[Excerto]
Sim, não abdicamos de combater a especulação, de travar o aumento das rendas, de alargar a oferta pública de habitação e de pôr a banca a suportar os efeitos das taxas de juro. Uma exigência do PCP e de milhares e milhares de apertados com as rendas e prestações que não se aguentam.
Não abdicamos e não desistimos da rede pública de creches e de estruturas de apoio aos idosos.
Não desistimos, e o País precisa, da eliminação dos benefícios fiscais e da redução do IVA para 6% para a electricidade, gás e telecomunicações.
Não desistimos e não nos calamos perante o crime das privatizações e a corrupção.
Não nos param pela exigência da Paz. Sim, da Paz na Ucrânia e pelo caminho que se impõe que é a diminuição do armamento e não a corrida louca às armas que levará a humanidade à destruição. Não nos calam pelo fim do genocídio do povo Palestiniano às mãos de Israel com a hipócrita e cínica cumplicidade e apoio da UE e do Governo Português.

[Tarefa 1]
Segundo o excerto, para que taxa deve ser reduzido o IVA da electricidade, do gás e das telecomunicações?
[Tarefa 2]
Reescreva o trecho do excerto entre "Sim, não abdicamos" e "apoio aos idosos.", inclusive, trocando "abdicamos" por "renunciamos".
[Tarefa 3]
Enumere as ações de que, segundo a primeira frase do excerto, não se abdica.
Para responder, baseie-se unicamente no excerto.

[Registos]
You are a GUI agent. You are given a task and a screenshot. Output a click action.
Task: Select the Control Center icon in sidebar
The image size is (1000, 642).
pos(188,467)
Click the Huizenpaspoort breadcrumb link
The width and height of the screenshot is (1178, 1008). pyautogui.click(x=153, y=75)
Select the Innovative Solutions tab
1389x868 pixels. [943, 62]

[Solução 1]
Para 6%.

[Solução 2]
Sim, não renunciamos de combater a especulação, de travar o aumento das rendas, de alargar a oferta pública de habitação e de pôr a banca a suportar os efeitos das taxas de juro. Uma exigência do PCP e de milhares e milhares de apertados com as rendas e prestações que não se aguentam.
Não renunciamos e não desistimos da rede pública de creches e de estruturas de apoio aos idosos.

[Solução 3]
- Combater a especulação
- Travar o aumento das rendas
- Alargar a oferta pública de habitação
- Pôr a banca a suportar os efeitos das taxas de juro